Они простились, и доктор Тэрнер еще некоторое время смотрел на телефонный аппарат с нежностью, словно тот был живым существом...
Профессор Гардинг появился в его кабинете на другой день. Он был худощав и немолод. У него было энергичное лицо, уже носившее следы усталости, даже, если говорить точнее, измученности. К тому же он был явно смущен необходимостью своего появления здесь. Впрочем, это выражение смущения и растерянности, словно человек пытается и не может понять, как, по какой неведомой случайности он попал совсем не туда, куда стремился, не раз уже видел доктор Тэрнер на лицах своих пациентов.
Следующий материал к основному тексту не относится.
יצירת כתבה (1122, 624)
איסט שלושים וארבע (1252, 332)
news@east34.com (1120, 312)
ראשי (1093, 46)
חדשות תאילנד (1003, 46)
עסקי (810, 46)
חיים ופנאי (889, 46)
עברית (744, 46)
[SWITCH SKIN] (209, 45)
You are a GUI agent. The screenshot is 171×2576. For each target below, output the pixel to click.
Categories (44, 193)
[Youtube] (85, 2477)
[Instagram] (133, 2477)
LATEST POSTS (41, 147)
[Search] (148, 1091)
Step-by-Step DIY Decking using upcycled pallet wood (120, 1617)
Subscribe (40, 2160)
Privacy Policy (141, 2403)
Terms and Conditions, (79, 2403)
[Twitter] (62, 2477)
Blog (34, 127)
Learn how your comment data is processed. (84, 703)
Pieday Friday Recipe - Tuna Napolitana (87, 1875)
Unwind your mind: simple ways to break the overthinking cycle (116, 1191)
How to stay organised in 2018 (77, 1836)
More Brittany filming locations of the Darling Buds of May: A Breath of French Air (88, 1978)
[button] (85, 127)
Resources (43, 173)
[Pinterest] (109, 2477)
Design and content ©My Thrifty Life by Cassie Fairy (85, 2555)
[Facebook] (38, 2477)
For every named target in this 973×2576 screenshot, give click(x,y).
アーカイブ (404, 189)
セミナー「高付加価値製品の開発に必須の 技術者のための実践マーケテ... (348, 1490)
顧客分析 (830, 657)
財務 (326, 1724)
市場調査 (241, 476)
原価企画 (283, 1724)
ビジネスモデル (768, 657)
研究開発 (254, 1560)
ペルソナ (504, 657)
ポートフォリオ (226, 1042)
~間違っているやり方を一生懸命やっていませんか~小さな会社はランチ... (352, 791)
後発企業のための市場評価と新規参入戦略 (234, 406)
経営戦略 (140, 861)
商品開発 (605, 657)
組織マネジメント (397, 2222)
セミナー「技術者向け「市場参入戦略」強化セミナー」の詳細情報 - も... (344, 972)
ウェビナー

- Рад, рад с вами познакомиться, - воскликнул Тэрнер. Много слышал о ваших работах. Счастлив, что теперь имею возможность видеть вас...
Он приостановился - он всегда придавал большое значение первой реакции, первым словам больного, произнесенным в этом кабинете.
- К сожалению, не могу ответить вам тем же, - сказал Гардинг, усмехнувшись. - Вернее, я был бы рад познакомиться с вами при других обстоятельствах...
- Ну что вы! - воскликнул доктор Тэрнер. - Не надо преувеличивать! В наше время очень многие невольно преувеличивают свои болезни. Нервы, переутомление - стресс. Две-три недели покоя, и все будет отлично.
Гардинг покачал головой.
- Нет, - сказал он. - Если бы это не было так серьезно, я бы, поверьте, никогда не обратился к вам.
- Что же вас беспокоит, профессор? - уже переходя на деловой тон, спросил Тэрнер.
- В том-то и дело... В том-то и дело... - сказал Гардинг. - Если бы я мог объяснить, что со мной происходит, это не было бы так серьезно.
- И все-таки? Попытайтесь, профессор.
- Понимаете, доктор, вам никогда в детстве не снился такой сон: вы ясно видите яблоко, вы даже берете его в руку, вам кажется, вы сейчас надкусите его, а надкусить его, ощутить его вкус оказывается невозможно, - и вы даже во сне страдаете от этой невозможности и оттого, что не можете понять: почему, как же так? Ведь яблоко - вот оно...
- Ну разумеется, - улыбаясь, сказал доктор. - Кому же из нас не снились в детстве такие сны...
- Так вот, со мной теперь происходит нечто подобное уже наяву. Я теряю мысль. Вы понимаете, доктор, я ее уже ощущаю, я чувствую, что она есть, и вдруг она исчезает, я не могу поймать ее...
Доктор Тэрнер кивнул. Лицо его оставалось серьезным.
"Склероз, - подумал он, - обычный старческий склероз. Плюс нежелание признать свою болезнь обыкновенной, такой, как у всех. Моя болезнь должна быть исключительной".
С такими случаями ему тоже приходилось иметь дело не раз. Как ни странно, но человек способен гордиться даже тяжелой болезнью, если она редчайшая, если она принадлежит только ему.